> _Work instructions_: Locate each line in the records containing "will". Copy it.

> _Records provided_:
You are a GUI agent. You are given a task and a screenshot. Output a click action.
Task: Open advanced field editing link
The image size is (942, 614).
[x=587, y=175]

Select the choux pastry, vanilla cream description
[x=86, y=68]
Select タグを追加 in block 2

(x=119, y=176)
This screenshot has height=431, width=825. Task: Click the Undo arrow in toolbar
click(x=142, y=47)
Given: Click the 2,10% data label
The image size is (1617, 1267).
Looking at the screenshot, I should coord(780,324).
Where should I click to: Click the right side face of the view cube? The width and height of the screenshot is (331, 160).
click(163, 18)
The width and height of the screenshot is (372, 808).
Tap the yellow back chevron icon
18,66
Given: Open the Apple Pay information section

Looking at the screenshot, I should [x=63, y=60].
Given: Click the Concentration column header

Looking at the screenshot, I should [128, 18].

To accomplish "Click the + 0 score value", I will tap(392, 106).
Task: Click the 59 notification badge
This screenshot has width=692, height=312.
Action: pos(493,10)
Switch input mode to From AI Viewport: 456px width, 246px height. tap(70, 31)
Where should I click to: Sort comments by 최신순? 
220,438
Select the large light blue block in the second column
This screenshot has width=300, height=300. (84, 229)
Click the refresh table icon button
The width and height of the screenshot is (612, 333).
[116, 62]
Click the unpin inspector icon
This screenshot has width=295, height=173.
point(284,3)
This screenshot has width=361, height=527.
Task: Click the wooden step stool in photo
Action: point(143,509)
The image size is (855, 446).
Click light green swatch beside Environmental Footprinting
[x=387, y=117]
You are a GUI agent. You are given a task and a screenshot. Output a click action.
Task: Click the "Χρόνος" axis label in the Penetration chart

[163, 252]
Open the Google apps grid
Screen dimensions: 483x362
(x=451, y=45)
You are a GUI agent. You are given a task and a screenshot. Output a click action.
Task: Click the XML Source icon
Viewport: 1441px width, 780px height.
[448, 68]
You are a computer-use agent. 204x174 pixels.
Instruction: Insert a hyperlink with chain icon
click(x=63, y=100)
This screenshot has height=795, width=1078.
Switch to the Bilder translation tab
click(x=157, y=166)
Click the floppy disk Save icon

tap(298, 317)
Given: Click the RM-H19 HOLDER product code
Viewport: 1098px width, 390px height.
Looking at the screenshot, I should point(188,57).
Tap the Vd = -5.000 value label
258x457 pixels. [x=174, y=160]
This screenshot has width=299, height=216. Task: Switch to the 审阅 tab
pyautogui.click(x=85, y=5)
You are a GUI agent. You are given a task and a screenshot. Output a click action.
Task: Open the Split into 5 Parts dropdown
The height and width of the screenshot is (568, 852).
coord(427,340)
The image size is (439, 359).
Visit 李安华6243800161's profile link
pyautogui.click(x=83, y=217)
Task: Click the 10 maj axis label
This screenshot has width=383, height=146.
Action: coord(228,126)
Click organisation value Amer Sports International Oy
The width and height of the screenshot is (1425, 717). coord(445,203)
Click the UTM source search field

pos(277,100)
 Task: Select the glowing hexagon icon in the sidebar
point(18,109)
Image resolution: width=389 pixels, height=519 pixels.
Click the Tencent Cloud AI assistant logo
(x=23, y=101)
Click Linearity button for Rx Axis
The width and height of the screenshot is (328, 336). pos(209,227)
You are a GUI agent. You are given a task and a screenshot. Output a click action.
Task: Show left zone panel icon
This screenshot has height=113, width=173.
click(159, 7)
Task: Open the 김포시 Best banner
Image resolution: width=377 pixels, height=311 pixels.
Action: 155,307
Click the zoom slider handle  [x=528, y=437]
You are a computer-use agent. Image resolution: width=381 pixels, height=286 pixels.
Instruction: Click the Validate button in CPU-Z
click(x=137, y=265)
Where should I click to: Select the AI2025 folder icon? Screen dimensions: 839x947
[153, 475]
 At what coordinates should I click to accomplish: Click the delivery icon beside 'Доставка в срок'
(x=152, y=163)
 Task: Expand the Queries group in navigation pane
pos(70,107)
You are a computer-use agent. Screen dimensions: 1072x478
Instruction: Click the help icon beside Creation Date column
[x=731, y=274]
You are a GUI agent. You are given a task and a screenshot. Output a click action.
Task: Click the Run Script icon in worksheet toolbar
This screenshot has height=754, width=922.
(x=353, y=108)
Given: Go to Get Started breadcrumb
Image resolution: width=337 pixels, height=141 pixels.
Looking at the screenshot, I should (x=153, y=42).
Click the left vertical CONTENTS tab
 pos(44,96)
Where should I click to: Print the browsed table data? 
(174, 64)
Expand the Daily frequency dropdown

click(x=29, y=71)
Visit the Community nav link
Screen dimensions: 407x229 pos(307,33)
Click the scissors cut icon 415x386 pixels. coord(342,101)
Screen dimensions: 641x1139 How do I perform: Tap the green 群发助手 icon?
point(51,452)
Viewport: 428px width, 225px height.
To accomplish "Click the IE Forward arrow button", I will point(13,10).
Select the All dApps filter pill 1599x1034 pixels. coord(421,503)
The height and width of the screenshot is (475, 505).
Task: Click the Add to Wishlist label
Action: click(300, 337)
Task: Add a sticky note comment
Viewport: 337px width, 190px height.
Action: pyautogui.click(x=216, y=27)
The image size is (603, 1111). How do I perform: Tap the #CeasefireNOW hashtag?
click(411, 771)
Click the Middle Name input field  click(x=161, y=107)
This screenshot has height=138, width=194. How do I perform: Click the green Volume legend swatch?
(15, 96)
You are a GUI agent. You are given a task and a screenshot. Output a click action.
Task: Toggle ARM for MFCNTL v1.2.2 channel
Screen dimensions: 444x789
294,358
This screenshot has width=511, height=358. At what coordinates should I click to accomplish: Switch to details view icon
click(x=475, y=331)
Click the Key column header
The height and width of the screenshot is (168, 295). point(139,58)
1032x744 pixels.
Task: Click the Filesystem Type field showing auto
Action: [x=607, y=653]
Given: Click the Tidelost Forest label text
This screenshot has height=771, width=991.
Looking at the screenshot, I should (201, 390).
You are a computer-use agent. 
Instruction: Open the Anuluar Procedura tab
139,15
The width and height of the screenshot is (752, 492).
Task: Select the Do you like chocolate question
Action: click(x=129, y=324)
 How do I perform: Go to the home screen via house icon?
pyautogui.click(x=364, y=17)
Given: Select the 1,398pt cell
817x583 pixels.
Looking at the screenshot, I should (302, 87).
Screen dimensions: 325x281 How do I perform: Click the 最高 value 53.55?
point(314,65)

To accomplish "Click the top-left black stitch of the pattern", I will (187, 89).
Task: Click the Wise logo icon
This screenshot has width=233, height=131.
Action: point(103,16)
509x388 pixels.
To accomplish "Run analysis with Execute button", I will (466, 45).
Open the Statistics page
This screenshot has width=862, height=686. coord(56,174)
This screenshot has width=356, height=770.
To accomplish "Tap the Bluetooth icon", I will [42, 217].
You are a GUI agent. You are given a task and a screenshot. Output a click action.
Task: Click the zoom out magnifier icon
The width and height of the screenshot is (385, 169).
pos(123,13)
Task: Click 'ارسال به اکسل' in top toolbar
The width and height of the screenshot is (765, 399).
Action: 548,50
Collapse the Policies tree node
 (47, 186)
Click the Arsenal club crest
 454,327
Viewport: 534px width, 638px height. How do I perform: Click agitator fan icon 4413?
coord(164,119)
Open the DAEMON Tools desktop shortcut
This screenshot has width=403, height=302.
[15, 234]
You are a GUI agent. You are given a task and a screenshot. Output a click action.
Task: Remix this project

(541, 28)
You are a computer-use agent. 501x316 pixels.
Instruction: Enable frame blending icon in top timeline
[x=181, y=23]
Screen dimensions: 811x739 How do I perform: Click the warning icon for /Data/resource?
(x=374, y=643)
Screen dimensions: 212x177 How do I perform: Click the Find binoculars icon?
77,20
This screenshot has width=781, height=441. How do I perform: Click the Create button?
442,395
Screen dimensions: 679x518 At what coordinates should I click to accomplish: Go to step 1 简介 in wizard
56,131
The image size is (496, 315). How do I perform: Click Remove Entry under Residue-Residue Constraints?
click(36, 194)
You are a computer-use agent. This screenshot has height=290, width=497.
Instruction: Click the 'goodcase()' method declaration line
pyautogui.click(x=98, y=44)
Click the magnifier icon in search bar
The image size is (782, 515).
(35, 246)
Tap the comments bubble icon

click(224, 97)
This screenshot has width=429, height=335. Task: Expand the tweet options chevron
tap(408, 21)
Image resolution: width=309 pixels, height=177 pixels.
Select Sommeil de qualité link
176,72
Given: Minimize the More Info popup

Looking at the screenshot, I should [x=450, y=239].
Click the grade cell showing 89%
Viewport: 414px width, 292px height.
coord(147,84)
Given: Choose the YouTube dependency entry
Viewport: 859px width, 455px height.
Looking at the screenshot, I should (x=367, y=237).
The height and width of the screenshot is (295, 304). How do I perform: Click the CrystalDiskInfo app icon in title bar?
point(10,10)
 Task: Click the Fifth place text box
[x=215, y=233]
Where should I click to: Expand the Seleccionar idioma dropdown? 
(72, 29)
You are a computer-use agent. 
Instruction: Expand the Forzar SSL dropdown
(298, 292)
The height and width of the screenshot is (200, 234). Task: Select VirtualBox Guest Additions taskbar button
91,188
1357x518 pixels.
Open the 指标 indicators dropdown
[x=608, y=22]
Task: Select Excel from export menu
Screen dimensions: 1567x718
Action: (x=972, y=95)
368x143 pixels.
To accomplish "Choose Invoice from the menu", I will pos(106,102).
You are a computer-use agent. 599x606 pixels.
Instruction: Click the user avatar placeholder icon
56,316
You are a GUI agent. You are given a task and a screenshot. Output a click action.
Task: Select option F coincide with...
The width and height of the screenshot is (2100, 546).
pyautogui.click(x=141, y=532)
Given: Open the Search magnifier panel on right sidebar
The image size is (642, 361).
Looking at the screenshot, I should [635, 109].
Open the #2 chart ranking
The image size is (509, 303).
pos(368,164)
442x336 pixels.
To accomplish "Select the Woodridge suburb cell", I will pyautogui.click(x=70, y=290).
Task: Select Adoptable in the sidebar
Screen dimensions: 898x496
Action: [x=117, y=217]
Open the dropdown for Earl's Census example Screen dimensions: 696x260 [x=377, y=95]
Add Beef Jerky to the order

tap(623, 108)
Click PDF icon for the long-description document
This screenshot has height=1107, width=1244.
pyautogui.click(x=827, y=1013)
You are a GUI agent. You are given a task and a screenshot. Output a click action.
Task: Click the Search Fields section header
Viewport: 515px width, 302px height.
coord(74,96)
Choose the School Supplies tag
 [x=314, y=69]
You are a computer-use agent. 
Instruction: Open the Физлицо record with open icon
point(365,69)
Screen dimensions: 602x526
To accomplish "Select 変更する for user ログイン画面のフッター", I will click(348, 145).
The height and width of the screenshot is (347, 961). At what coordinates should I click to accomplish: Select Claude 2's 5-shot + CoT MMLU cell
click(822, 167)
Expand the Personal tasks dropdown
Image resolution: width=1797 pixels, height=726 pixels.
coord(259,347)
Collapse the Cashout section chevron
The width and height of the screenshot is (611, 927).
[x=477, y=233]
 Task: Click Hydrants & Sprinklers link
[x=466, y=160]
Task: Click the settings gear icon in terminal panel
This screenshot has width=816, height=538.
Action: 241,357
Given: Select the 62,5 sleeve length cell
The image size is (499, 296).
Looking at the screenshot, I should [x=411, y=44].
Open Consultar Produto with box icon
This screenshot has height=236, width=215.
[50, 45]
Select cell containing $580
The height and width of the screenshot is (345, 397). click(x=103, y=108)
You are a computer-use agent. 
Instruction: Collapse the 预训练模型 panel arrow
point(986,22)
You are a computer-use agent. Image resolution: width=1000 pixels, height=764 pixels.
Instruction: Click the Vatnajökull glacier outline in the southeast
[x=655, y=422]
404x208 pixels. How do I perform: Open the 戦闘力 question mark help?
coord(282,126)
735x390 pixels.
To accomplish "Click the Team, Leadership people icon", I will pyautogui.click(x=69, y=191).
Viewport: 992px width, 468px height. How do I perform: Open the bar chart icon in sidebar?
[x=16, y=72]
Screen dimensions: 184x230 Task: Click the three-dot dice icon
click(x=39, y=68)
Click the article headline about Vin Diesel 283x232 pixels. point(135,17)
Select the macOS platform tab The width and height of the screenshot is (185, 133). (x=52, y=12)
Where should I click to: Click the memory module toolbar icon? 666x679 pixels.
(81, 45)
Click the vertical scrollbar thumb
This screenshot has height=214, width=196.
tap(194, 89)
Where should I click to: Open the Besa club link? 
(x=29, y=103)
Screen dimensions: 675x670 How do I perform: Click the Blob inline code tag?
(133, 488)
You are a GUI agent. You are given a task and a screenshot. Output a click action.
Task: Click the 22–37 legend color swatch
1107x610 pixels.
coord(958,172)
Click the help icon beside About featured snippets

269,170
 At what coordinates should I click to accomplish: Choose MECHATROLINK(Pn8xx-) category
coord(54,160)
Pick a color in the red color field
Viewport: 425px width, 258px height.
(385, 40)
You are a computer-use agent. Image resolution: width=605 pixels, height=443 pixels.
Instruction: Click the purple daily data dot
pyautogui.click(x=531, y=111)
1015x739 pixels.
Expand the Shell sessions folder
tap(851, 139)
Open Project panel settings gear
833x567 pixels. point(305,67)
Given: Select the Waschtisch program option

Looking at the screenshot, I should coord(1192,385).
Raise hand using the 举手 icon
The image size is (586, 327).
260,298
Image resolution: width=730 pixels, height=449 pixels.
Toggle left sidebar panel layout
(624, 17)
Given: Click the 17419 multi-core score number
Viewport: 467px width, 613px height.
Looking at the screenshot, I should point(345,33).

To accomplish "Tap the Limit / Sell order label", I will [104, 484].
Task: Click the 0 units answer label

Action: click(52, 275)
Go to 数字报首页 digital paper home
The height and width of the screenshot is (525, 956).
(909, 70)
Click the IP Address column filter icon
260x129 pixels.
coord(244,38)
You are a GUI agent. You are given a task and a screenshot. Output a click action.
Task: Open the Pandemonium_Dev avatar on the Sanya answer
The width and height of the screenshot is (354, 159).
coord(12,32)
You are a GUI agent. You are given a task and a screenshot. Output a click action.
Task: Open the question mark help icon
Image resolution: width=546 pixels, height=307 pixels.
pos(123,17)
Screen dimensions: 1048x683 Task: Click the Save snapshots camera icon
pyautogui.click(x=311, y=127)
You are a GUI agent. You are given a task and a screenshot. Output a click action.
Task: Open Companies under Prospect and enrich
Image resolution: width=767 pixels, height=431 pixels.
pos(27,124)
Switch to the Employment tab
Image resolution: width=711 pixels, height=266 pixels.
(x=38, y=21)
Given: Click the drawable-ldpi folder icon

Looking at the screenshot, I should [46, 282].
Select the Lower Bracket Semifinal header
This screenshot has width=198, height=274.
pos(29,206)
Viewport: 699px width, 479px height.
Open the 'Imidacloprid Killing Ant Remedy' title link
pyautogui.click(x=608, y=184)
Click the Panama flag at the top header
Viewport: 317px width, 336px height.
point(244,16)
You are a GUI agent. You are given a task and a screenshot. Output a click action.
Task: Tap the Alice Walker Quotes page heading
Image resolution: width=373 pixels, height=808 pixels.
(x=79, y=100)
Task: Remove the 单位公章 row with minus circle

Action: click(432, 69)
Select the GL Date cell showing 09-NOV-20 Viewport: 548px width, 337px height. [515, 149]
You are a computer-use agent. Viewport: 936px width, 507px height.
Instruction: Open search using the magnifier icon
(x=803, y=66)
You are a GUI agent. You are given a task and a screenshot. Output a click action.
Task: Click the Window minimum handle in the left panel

> _Output for this task_:
To accomplish "Click the + 0 score value", I will tap(392, 106).
To accomplish "Click the IE Forward arrow button", I will point(13,10).
To accomplish "Click the top-left black stitch of the pattern", I will (187, 89).
To accomplish "Run analysis with Execute button", I will (466, 45).
To accomplish "Tap the Bluetooth icon", I will [42, 217].
To accomplish "Choose Invoice from the menu", I will pos(106,102).
To accomplish "Select the Woodridge suburb cell", I will pyautogui.click(x=70, y=290).
To accomplish "Select 変更する for user ログイン画面のフッター", I will click(348, 145).
To accomplish "Click the Team, Leadership people icon", I will pyautogui.click(x=69, y=191).
To accomplish "Tap the Limit / Sell order label", I will [104, 484].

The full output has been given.